In 2010, a national audience got a taste of Alonzo's comedy when she became a semifinalist on the popular NBC program Last Comic Standing. That kind of exposure opened up many doors for Alonzo.

She was part of Showtime's comedy special Legally Brown, a showcase featuring a diverse collection of comedians that premiered in May 2011. From there, Alonzo has continued to improve her standing in the comedy world, including her late-night debut on Conan in July.

Though she at first shied away from telling jokes about being a woman and Latino, Alonzo is drawing on those personal experiences in her comedy now. She admits that any member of her family is fair game, and potential comedy fodder for her stand-up.

Whether she's cracking a joke about her mother's lack of tact, or a date's lack of cultural understanding, Alonzo's comedy is drawing on her own experiences and asking her audience to laugh along with her.

"My goal has always been to just kind of show how my family, we might be a different culture, but we're completely like everybody else," Alonzo says.

Still, she says that comedy can have its dark moments, too. Alonzo faces the occasional heckler who will boo her or throw racist slurs her way. Alonzo says that while it hurts when it happens, something bigger keeps her onstage.

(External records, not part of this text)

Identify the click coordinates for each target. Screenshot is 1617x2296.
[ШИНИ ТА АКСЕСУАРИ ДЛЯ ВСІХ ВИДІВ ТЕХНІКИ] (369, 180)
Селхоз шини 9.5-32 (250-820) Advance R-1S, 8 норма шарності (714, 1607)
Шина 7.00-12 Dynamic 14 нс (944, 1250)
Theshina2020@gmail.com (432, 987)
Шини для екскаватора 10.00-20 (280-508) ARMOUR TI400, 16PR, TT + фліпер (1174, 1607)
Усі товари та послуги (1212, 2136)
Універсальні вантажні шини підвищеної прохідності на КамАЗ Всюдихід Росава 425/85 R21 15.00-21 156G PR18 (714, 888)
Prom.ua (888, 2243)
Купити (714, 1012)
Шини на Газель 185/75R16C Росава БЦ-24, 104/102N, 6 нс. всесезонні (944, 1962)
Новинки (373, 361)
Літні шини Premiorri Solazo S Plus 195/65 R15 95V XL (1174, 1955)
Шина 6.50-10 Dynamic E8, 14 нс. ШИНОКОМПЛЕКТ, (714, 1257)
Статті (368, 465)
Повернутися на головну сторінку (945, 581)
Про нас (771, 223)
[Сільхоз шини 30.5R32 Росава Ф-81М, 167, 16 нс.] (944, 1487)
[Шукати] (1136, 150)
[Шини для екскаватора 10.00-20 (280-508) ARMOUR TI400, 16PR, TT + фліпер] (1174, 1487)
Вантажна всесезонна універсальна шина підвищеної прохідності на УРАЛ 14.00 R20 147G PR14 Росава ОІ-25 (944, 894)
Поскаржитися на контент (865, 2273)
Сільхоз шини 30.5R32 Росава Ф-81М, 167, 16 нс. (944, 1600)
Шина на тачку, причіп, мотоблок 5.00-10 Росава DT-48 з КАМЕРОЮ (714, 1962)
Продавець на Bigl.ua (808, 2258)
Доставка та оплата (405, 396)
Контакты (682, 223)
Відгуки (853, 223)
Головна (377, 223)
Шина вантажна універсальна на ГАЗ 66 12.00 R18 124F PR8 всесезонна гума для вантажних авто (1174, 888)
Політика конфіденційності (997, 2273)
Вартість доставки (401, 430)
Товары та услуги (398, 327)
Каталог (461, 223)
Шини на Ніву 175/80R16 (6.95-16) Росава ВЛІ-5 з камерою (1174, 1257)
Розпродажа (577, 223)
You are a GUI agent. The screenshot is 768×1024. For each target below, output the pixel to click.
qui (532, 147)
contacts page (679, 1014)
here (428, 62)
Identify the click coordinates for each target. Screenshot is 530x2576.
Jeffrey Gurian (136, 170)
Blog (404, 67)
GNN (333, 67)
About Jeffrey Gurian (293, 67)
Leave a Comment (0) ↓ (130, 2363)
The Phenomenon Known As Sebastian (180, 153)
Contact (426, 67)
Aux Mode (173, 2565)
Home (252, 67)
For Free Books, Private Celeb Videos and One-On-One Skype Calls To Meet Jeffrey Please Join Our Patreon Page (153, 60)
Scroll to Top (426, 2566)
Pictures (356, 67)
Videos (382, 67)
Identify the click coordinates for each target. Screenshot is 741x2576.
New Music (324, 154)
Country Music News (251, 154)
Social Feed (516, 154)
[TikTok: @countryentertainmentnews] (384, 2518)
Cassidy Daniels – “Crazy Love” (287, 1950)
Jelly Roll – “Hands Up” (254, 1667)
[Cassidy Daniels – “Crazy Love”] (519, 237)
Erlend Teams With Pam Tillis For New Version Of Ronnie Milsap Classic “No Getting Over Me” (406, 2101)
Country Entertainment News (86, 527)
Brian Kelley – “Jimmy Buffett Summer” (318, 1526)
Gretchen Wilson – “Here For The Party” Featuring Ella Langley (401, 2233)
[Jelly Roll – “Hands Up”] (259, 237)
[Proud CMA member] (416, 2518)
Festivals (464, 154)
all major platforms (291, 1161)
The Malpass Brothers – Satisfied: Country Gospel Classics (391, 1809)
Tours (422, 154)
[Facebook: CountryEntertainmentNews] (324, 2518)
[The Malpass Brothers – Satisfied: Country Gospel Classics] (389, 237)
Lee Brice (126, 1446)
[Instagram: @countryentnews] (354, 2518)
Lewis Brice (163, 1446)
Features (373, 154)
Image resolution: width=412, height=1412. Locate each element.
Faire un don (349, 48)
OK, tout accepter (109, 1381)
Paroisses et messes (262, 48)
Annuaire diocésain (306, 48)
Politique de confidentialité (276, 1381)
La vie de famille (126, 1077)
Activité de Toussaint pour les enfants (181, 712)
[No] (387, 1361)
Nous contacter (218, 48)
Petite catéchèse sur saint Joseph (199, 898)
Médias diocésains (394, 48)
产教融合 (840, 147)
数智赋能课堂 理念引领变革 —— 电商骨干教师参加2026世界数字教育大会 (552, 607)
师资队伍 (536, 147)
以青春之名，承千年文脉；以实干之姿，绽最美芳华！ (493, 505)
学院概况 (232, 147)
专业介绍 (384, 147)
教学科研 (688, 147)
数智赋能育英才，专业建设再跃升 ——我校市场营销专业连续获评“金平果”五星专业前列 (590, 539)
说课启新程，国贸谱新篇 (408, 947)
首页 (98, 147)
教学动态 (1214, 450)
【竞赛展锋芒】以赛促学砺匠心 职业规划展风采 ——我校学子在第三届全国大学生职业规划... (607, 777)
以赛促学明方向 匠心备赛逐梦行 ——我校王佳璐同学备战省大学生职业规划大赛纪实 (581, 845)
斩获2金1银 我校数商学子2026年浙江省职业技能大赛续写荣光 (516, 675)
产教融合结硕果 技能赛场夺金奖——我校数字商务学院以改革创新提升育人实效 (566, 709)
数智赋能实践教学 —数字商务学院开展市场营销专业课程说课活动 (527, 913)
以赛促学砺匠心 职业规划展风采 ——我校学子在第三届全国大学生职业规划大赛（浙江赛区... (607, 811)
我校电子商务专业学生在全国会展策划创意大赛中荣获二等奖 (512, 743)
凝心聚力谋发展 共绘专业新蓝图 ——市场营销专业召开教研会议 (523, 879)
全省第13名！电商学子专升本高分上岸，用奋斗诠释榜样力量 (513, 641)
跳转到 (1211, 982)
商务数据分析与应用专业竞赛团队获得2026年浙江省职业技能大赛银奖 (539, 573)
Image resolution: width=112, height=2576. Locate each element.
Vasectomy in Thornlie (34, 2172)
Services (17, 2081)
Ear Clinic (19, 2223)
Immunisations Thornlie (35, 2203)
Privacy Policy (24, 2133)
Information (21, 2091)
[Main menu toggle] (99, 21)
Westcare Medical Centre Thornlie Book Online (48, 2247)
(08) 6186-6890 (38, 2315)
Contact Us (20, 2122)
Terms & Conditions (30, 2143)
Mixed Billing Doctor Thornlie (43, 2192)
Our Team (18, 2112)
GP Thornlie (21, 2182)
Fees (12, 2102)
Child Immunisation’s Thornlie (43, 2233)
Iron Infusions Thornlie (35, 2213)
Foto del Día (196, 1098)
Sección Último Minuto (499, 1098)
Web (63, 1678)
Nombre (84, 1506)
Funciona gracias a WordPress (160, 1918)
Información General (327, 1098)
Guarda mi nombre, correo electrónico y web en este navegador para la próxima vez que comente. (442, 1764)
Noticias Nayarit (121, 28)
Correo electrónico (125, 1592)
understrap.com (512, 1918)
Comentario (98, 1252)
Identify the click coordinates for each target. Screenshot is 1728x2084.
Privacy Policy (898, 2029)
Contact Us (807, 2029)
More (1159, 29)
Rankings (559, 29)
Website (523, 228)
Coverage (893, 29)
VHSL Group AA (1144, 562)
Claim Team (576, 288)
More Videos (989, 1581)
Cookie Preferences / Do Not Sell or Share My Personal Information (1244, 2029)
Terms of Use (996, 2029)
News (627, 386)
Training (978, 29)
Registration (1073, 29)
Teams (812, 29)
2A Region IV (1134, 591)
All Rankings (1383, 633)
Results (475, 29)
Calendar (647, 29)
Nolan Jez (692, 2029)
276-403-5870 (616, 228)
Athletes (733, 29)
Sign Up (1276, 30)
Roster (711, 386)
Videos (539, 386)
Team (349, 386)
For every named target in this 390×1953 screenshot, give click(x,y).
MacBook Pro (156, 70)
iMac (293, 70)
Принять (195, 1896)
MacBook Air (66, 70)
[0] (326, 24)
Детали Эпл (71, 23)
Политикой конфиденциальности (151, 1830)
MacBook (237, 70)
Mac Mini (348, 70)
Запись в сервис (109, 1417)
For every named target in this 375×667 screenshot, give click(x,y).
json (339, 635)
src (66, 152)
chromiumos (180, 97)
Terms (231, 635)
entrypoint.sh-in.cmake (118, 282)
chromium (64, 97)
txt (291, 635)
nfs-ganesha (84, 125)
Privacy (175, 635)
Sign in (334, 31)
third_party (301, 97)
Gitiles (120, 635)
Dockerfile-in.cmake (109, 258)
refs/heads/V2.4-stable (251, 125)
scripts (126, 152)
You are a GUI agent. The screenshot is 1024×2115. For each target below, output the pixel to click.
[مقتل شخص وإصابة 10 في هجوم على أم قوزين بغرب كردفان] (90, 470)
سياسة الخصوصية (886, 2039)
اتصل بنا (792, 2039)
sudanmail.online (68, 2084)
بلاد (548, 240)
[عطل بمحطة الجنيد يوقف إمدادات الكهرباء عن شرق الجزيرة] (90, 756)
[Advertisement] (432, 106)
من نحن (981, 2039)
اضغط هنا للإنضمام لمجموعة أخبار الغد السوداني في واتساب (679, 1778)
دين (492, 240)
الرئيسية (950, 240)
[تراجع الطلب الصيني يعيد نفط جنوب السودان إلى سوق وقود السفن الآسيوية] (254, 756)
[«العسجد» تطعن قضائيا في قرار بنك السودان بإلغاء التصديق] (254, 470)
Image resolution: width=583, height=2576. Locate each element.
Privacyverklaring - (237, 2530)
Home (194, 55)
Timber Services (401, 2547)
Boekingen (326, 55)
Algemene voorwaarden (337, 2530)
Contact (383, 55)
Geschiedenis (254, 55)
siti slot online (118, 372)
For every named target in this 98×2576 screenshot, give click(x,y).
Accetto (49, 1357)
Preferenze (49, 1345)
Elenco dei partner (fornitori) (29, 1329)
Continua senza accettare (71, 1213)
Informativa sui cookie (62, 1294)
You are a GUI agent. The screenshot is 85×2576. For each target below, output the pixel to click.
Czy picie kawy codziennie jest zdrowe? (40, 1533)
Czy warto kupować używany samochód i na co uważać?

"It's that thing in me, that I've always wanted to do it," she says. "This has always been bigger than me, and I just have to keep going."

When asked if she had any advice for young comedians who are trying to find their way in the sometimes brutal world of comedy, Alonzo says: "Whatever you want to do with your life, you really got to want it. And if you want it and you work hard, it will happen."